◆ **Given instruction**: Convert the rows below into a Markdown table with two columns, Number and Line. Give every non-blank line of all the rows in order, numbered from 1.
━━ Materials provided
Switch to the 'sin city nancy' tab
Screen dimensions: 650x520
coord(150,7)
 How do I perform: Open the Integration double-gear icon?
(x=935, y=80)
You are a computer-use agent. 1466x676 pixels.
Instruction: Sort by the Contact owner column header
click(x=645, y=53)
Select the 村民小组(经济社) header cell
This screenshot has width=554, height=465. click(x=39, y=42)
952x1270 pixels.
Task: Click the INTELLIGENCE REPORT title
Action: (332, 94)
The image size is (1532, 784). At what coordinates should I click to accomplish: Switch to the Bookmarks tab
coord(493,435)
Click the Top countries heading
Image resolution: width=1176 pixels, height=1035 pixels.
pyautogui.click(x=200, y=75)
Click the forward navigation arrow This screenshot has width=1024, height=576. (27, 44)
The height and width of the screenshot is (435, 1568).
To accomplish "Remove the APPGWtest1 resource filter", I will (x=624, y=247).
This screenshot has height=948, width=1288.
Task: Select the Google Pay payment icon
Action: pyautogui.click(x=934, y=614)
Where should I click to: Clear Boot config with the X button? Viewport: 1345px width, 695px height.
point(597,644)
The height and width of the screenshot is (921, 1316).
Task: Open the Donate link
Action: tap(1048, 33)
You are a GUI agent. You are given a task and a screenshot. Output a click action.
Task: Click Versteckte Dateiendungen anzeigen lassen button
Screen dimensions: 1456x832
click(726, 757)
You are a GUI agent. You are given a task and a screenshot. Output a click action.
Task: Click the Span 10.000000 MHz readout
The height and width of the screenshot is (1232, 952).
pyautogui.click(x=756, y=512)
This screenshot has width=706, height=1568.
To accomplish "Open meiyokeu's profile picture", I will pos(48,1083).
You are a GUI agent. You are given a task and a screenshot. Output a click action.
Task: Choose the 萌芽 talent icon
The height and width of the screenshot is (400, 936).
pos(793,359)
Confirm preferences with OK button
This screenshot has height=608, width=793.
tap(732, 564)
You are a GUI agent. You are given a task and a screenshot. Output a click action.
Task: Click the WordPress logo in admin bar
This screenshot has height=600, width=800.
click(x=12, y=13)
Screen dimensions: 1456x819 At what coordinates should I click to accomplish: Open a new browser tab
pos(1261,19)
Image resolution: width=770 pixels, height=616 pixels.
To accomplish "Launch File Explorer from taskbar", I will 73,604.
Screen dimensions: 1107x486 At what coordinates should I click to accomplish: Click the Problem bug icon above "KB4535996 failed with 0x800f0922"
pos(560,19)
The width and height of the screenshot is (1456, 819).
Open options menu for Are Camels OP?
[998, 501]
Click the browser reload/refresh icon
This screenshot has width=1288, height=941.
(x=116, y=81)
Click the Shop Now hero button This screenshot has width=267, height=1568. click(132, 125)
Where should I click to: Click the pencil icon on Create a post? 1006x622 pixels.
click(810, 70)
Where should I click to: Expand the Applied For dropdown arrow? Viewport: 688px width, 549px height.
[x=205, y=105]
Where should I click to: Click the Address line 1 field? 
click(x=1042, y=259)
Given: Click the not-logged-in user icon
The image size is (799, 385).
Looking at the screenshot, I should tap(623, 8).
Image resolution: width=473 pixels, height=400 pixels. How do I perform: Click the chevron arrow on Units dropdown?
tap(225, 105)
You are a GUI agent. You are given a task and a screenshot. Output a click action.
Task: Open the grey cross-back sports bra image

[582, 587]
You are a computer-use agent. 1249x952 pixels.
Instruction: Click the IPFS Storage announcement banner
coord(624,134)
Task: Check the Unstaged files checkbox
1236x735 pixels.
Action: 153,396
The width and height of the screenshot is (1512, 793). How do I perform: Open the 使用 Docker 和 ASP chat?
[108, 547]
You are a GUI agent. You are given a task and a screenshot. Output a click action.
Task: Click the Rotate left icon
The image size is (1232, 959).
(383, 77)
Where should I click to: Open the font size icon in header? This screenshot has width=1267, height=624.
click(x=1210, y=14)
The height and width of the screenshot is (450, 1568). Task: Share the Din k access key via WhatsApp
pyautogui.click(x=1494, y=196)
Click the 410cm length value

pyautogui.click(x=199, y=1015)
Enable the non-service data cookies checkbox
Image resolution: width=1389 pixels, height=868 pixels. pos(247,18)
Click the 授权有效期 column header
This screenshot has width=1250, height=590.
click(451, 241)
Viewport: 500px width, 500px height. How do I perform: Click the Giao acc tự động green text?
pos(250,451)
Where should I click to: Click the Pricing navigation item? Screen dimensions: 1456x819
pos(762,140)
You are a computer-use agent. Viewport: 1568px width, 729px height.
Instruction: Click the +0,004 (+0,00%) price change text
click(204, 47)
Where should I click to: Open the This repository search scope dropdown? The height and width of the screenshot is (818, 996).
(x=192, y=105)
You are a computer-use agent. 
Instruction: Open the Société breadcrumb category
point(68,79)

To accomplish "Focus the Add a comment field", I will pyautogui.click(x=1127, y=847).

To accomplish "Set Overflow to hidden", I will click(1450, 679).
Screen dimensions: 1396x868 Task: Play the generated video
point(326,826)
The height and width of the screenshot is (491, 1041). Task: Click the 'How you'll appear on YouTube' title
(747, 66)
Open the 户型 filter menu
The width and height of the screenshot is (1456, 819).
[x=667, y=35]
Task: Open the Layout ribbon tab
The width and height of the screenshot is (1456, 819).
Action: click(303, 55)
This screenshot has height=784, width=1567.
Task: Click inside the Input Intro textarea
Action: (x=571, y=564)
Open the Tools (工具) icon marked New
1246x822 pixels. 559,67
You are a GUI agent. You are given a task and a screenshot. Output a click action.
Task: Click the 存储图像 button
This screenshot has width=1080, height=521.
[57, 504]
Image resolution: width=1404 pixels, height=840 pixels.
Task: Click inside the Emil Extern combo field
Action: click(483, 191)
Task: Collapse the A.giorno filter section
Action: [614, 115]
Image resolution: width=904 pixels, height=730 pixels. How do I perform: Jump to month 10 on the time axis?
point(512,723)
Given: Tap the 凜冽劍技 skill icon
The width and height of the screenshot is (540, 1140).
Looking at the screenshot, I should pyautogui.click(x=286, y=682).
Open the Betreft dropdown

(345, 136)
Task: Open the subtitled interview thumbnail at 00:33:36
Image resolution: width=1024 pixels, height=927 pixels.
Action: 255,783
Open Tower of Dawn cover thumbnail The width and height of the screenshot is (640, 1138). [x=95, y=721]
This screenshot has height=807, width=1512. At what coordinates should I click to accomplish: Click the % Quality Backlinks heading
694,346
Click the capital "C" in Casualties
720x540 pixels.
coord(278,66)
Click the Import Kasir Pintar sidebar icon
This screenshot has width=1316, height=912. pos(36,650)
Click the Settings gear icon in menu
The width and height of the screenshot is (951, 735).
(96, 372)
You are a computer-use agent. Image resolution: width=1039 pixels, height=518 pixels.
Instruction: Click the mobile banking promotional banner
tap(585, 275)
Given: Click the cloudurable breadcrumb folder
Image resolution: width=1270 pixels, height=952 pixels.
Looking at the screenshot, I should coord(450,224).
━━━━
◆ **Task result**:
| Number | Line |
|---|---|
| 1 | Switch to the 'sin city nancy' tab |
| 2 | Screen dimensions: 650x520 |
| 3 | coord(150,7) |
| 4 |  How do I perform: Open the Integration double-gear icon? |
| 5 | (x=935, y=80) |
| 6 | You are a computer-use agent. 1466x676 pixels. |
| 7 | Instruction: Sort by the Contact owner column header |
| 8 | click(x=645, y=53) |
| 9 | Select the 村民小组(经济社) header cell |
| 10 | This screenshot has width=554, height=465. click(x=39, y=42) |
| 11 | 952x1270 pixels. |
| 12 | Task: Click the INTELLIGENCE REPORT title |
| 13 | Action: (332, 94) |
| 14 | The image size is (1532, 784). At what coordinates should I click to accomplish: Switch to the Bookmarks tab |
| 15 | coord(493,435) |
| 16 | Click the Top countries heading |
| 17 | Image resolution: width=1176 pixels, height=1035 pixels. |
| 18 | pyautogui.click(x=200, y=75) |
| 19 | Click the forward navigation arrow This screenshot has width=1024, height=576. (27, 44) |
| 20 | The height and width of the screenshot is (435, 1568). |
| 21 | To accomplish "Remove the APPGWtest1 resource filter", I will (x=624, y=247). |
| 22 | This screenshot has height=948, width=1288. |
| 23 | Task: Select the Google Pay payment icon |
| 24 | Action: pyautogui.click(x=934, y=614) |
| 25 | Where should I click to: Clear Boot config with the X button? Viewport: 1345px width, 695px height. |
| 26 | point(597,644) |
| 27 | The height and width of the screenshot is (921, 1316). |
| 28 | Task: Open the Donate link |
| 29 | Action: tap(1048, 33) |
| 30 | You are a GUI agent. You are given a task and a screenshot. Output a click action. |
| 31 | Task: Click Versteckte Dateiendungen anzeigen lassen button |
| 32 | Screen dimensions: 1456x832 |
| 33 | click(726, 757) |
| 34 | You are a GUI agent. You are given a task and a screenshot. Output a click action. |
| 35 | Task: Click the Span 10.000000 MHz readout |
| 36 | The height and width of the screenshot is (1232, 952). |
| 37 | pyautogui.click(x=756, y=512) |
| 38 | This screenshot has width=706, height=1568. |
| 39 | To accomplish "Open meiyokeu's profile picture", I will pos(48,1083). |
| 40 | You are a GUI agent. You are given a task and a screenshot. Output a click action. |
| 41 | Task: Choose the 萌芽 talent icon |
| 42 | The height and width of the screenshot is (400, 936). |
| 43 | pos(793,359) |
| 44 | Confirm preferences with OK button |
| 45 | This screenshot has height=608, width=793. |
| 46 | tap(732, 564) |
| 47 | You are a GUI agent. You are given a task and a screenshot. Output a click action. |
| 48 | Task: Click the WordPress logo in admin bar |
| 49 | This screenshot has height=600, width=800. |
| 50 | click(x=12, y=13) |
| 51 | Screen dimensions: 1456x819 At what coordinates should I click to accomplish: Open a new browser tab |
| 52 | pos(1261,19) |
| 53 | Image resolution: width=770 pixels, height=616 pixels. |
| 54 | To accomplish "Launch File Explorer from taskbar", I will 73,604. |
| 55 | Screen dimensions: 1107x486 At what coordinates should I click to accomplish: Click the Problem bug icon above "KB4535996 failed with 0x800f0922" |
| 56 | pos(560,19) |
| 57 | The width and height of the screenshot is (1456, 819). |
| 58 | Open options menu for Are Camels OP? |
| 59 | [998, 501] |
| 60 | Click the browser reload/refresh icon |
| 61 | This screenshot has width=1288, height=941. |
| 62 | (x=116, y=81) |
| 63 | Click the Shop Now hero button This screenshot has width=267, height=1568. click(132, 125) |
| 64 | Where should I click to: Click the pencil icon on Create a post? 1006x622 pixels. |
| 65 | click(810, 70) |
| 66 | Where should I click to: Expand the Applied For dropdown arrow? Viewport: 688px width, 549px height. |
| 67 | [x=205, y=105] |
| 68 | Where should I click to: Click the Address line 1 field?  |
| 69 | click(x=1042, y=259) |
| 70 | Given: Click the not-logged-in user icon |
| 71 | The image size is (799, 385). |
| 72 | Looking at the screenshot, I should tap(623, 8). |
| 73 | Image resolution: width=473 pixels, height=400 pixels. How do I perform: Click the chevron arrow on Units dropdown? |
| 74 | tap(225, 105) |
| 75 | You are a GUI agent. You are given a task and a screenshot. Output a click action. |
| 76 | Task: Open the grey cross-back sports bra image |
| 77 | [582, 587] |
| 78 | You are a computer-use agent. 1249x952 pixels. |
| 79 | Instruction: Click the IPFS Storage announcement banner |
| 80 | coord(624,134) |
| 81 | Task: Check the Unstaged files checkbox |
| 82 | 1236x735 pixels. |
| 83 | Action: 153,396 |
| 84 | The width and height of the screenshot is (1512, 793). How do I perform: Open the 使用 Docker 和 ASP chat? |
| 85 | [108, 547] |
| 86 | You are a GUI agent. You are given a task and a screenshot. Output a click action. |
| 87 | Task: Click the Rotate left icon |
| 88 | The image size is (1232, 959). |
| 89 | (383, 77) |
| 90 | Where should I click to: Open the font size icon in header? This screenshot has width=1267, height=624. |
| 91 | click(x=1210, y=14) |
| 92 | The height and width of the screenshot is (450, 1568). Task: Share the Din k access key via WhatsApp |
| 93 | pyautogui.click(x=1494, y=196) |
| 94 | Click the 410cm length value |
| 95 | pyautogui.click(x=199, y=1015) |
| 96 | Enable the non-service data cookies checkbox |
| 97 | Image resolution: width=1389 pixels, height=868 pixels. pos(247,18) |
| 98 | Click the 授权有效期 column header |
| 99 | This screenshot has width=1250, height=590. |
| 100 | click(451, 241) |
| 101 | Viewport: 500px width, 500px height. How do I perform: Click the Giao acc tự động green text? |
| 102 | pos(250,451) |
| 103 | Where should I click to: Click the Pricing navigation item? Screen dimensions: 1456x819 |
| 104 | pos(762,140) |
| 105 | You are a computer-use agent. Viewport: 1568px width, 729px height. |
| 106 | Instruction: Click the +0,004 (+0,00%) price change text |
| 107 | click(204, 47) |
| 108 | Where should I click to: Open the This repository search scope dropdown? The height and width of the screenshot is (818, 996). |
| 109 | (x=192, y=105) |
| 110 | You are a computer-use agent.  |
| 111 | Instruction: Open the Société breadcrumb category |
| 112 | point(68,79) |
| 113 | To accomplish "Focus the Add a comment field", I will pyautogui.click(x=1127, y=847). |
| 114 | To accomplish "Set Overflow to hidden", I will click(1450, 679). |
| 115 | Screen dimensions: 1396x868 Task: Play the generated video |
| 116 | point(326,826) |
| 117 | The height and width of the screenshot is (491, 1041). Task: Click the 'How you'll appear on YouTube' title |
| 118 | (747, 66) |
| 119 | Open the 户型 filter menu |
| 120 | The width and height of the screenshot is (1456, 819). |
| 121 | [x=667, y=35] |
| 122 | Task: Open the Layout ribbon tab |
| 123 | The width and height of the screenshot is (1456, 819). |
| 124 | Action: click(303, 55) |
| 125 | This screenshot has height=784, width=1567. |
| 126 | Task: Click inside the Input Intro textarea |
| 127 | Action: (x=571, y=564) |
| 128 | Open the Tools (工具) icon marked New |
| 129 | 1246x822 pixels. 559,67 |
| 130 | You are a GUI agent. You are given a task and a screenshot. Output a click action. |
| 131 | Task: Click the 存储图像 button |
| 132 | This screenshot has width=1080, height=521. |
| 133 | [57, 504] |
| 134 | Image resolution: width=1404 pixels, height=840 pixels. |
| 135 | Task: Click inside the Emil Extern combo field |
| 136 | Action: click(483, 191) |
| 137 | Task: Collapse the A.giorno filter section |
| 138 | Action: [614, 115] |
| 139 | Image resolution: width=904 pixels, height=730 pixels. How do I perform: Jump to month 10 on the time axis? |
| 140 | point(512,723) |
| 141 | Given: Tap the 凜冽劍技 skill icon |
| 142 | The width and height of the screenshot is (540, 1140). |
| 143 | Looking at the screenshot, I should pyautogui.click(x=286, y=682). |
| 144 | Open the Betreft dropdown |
| 145 | (345, 136) |
| 146 | Task: Open the subtitled interview thumbnail at 00:33:36 |
| 147 | Image resolution: width=1024 pixels, height=927 pixels. |
| 148 | Action: 255,783 |
| 149 | Open Tower of Dawn cover thumbnail The width and height of the screenshot is (640, 1138). [x=95, y=721] |
| 150 | This screenshot has height=807, width=1512. At what coordinates should I click to accomplish: Click the % Quality Backlinks heading |
| 151 | 694,346 |
| 152 | Click the capital "C" in Casualties |
| 153 | 720x540 pixels. |
| 154 | coord(278,66) |
| 155 | Click the Import Kasir Pintar sidebar icon |
| 156 | This screenshot has width=1316, height=912. pos(36,650) |
| 157 | Click the Settings gear icon in menu |
| 158 | The width and height of the screenshot is (951, 735). |
| 159 | (96, 372) |
| 160 | You are a computer-use agent. Image resolution: width=1039 pixels, height=518 pixels. |
| 161 | Instruction: Click the mobile banking promotional banner |
| 162 | tap(585, 275) |
| 163 | Given: Click the cloudurable breadcrumb folder |
| 164 | Image resolution: width=1270 pixels, height=952 pixels. |
| 165 | Looking at the screenshot, I should coord(450,224). |